By Will GrayJanuary 18, 2018, 11:07 pm

Phil Mickelson got off to a fast start in his first competitive round of 2018 - for six holes, at least.

The 47-year-old is making his first start since the WGC-HSBC Champions this week at the CareerBuilder Challenge, and only his third competitive appearance since the BMW Championship in September. Four birdies over his first six holes indicated that a strong opener might be in the cards, but Mickelson played his subsequent holes in 2 over.

It added up to a 2-under 70 at La Quinta Country Club, typically the easiest of the three courses in rotation this week, and left Mickelson eight shots behind Jon Rahm.

"It was fun to get back out and be competitive," Mickelson told reporters. "I for some reason am stuck on 70 here at La Quinta, whether I get off to a good start or a bad one, I end up shooting the same score."
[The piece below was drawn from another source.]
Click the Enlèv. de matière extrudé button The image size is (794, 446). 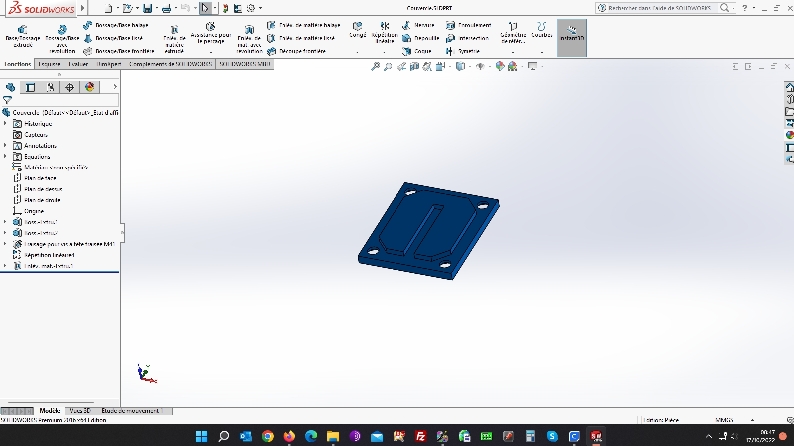click(x=174, y=34)
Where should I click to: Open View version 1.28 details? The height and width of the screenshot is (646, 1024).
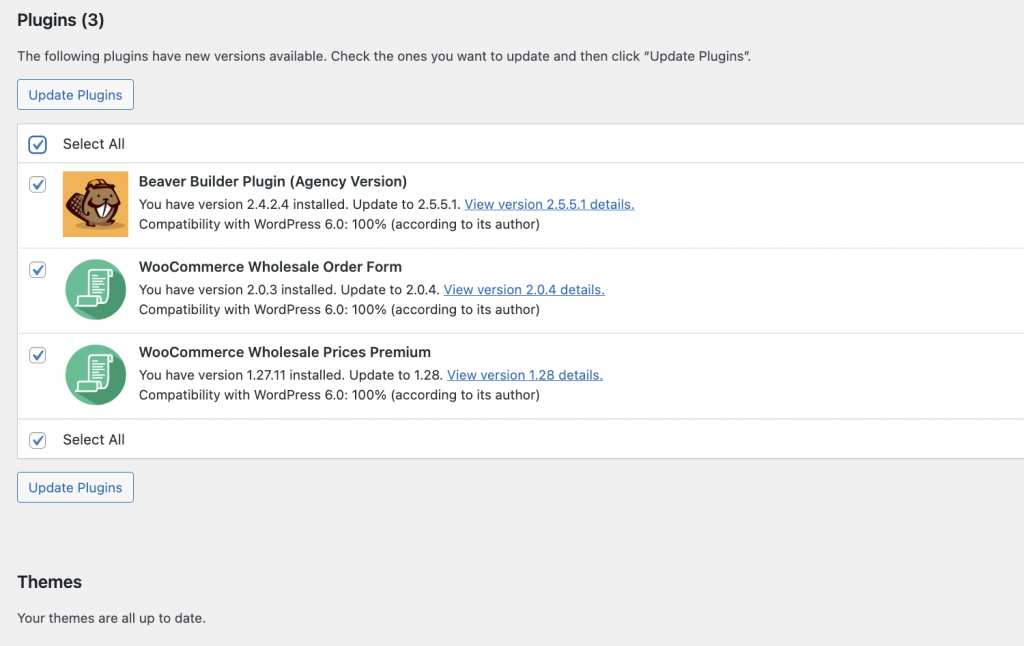point(524,375)
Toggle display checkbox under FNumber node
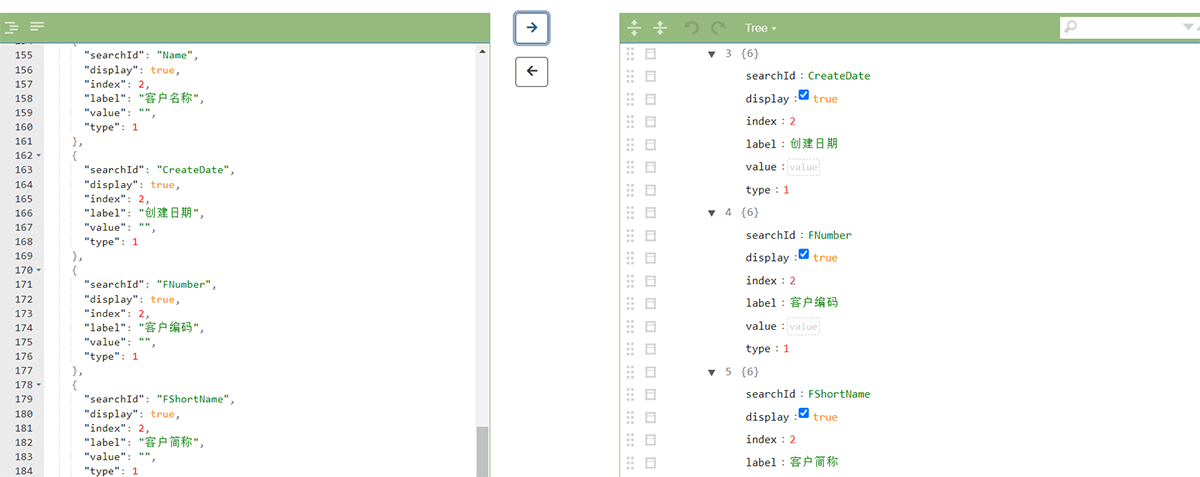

Full-field scores from the Career Builder Challenge

CareerBuilder Challenge: Articles, photos and videos


Mickelson stunted his momentum with a tee shot out of bounds on the par-4 eighth hole, but he managed to save bogey and otherwise drove the ball relatively well. Instead, he pointed to his normally reliable iron play as the culprit for his back-nine backslide on a day when more than 120 players in the 156-man field broke par.

Mickelson will now head to the Nicklaus Tournament Course with the Stadium Course on tap for Saturday's third round. While there were several low scores Thursday at La Quinta, Mickelson remains bullish about the birdie opportunities that still lie ahead.

"This isn't the course where I go low on," Mickelson said. "I feel more comfortable on Stadium and Nicklaus. Neither of them are nearly as tight and I tend to score a lot lower on those other two than I do here, historically."